# msys2-autobuild

**Repository Path**: wang-yi-1989/msys2-autobuild

## Basic Information

- **Project Name**: msys2-autobuild
- **Description**: No description available
- **Primary Language**: Unknown
- **License**: MIT
- **Default Branch**: master
- **Homepage**: None
- **GVP Project**: No

## Statistics

- **Stars**: 0
- **Forks**: 0
- **Created**: 2021-04-11
- **Last Updated**: 2021-04-11

## Categories & Tags

**Categories**: Uncategorized

**Tags**: None

## README

# msys2-autobuild

## autobuild.py

```console
$ pacman -S mingw-w64-x86_64-python-tabulate mingw-w64-x86_64-python-pygithub mingw-w64-x86_64-python-requests
# or
$ poetry install
# or
$ python -m pip install --user -r requirements.txt
```

```console
$ ./autobuild.py --help
usage: autobuild.py [-h]
                    {build,show,should-run,update-status,fetch-assets,upload-assets,clean-assets}
                    ...

Build packages

optional arguments:
  -h, --help            show this help message and exit

subcommands:
  {build,show,should-run,update-status,fetch-assets,upload-assets,clean-assets}
    build               Build all packages
    show                Show all packages to be built
    update-status       Update the status file
    fetch-assets        Download all staging packages
    upload-assets       Upload packages
    clean-assets        Clean up GHA assets
```

## Automated Build Process

The following graph shows what happens between a PKGBUILD getting changed in git
and the built package being available in the pacman repo.

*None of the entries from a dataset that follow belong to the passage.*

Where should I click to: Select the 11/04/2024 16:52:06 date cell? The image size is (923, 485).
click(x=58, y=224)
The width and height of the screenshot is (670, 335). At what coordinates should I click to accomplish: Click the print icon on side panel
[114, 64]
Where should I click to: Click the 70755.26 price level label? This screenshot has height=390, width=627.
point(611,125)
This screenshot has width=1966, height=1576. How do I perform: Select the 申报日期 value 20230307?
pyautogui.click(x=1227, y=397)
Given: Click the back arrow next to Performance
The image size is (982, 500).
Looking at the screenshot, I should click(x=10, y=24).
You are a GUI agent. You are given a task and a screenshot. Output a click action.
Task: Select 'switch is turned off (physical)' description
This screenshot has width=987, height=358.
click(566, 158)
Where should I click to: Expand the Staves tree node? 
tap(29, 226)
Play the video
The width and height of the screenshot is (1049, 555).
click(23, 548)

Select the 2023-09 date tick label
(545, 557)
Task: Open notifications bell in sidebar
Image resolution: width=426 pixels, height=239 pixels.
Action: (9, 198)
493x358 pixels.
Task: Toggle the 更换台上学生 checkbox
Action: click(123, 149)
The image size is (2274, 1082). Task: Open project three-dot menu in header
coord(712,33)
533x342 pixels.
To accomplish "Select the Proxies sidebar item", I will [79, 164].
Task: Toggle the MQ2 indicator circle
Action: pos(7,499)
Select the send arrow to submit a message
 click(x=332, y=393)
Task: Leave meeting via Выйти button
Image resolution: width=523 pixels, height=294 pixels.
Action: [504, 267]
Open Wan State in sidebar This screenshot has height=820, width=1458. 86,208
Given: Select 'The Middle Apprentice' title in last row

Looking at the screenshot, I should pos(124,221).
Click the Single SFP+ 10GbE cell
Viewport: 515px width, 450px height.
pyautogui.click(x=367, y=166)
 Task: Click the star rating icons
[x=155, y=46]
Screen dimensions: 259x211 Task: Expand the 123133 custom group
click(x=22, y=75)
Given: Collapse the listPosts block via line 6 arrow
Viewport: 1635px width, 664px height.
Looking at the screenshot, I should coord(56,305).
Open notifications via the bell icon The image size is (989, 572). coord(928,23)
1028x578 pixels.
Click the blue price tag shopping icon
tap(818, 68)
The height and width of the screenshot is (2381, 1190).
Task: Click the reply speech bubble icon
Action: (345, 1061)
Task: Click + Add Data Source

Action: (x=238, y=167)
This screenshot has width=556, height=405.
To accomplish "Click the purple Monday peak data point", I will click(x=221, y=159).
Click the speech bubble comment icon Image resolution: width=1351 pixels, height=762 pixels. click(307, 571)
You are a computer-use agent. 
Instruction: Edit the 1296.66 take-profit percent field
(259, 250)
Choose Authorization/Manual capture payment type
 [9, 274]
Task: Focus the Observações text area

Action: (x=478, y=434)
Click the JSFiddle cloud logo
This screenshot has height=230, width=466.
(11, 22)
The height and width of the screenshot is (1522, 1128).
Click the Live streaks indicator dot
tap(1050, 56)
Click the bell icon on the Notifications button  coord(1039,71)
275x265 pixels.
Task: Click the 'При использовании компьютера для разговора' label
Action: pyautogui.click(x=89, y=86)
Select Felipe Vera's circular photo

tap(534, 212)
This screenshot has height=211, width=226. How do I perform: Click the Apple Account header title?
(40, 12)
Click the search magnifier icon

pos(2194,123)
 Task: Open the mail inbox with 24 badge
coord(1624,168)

![sequence](./docs/sequence.svg)

### Security Considerations

Assuming changes to PKGBUILDs are properly reviewed, the pacman signature
checking works, the upstream source is OK and all MSYS2 organization members are
trusted we need to consider a bad actor controlling some part of the building
process between the PKGBUILD getting changed and the package ending up signed in
the pacman repo.

A bad actor would need to get a package on the machine of the developer signing
the package and adding it to the pacman repo. We take the following precautions:

* We only build packages automatically with GitHub Actions without third party
  actions, excluding the official GitHub ones. We assume the GHA images and
  official actions are safe.
* The download tool used by the person signing the package checks that the
  binaries where uploaded by a restricted set of GitHub users or GHA.
  We assume the bad actor doesn't have git push rights.
* Packages too large for GHA get built/signed by MSYS2 developers on their
  machines. We assume the developer machines are safe.
* We enforce 2FA for the MSYS2 organization to make account takeovers of
  existing MSYS2 developers harder.

Feedback and ideas on how to improve this welcome.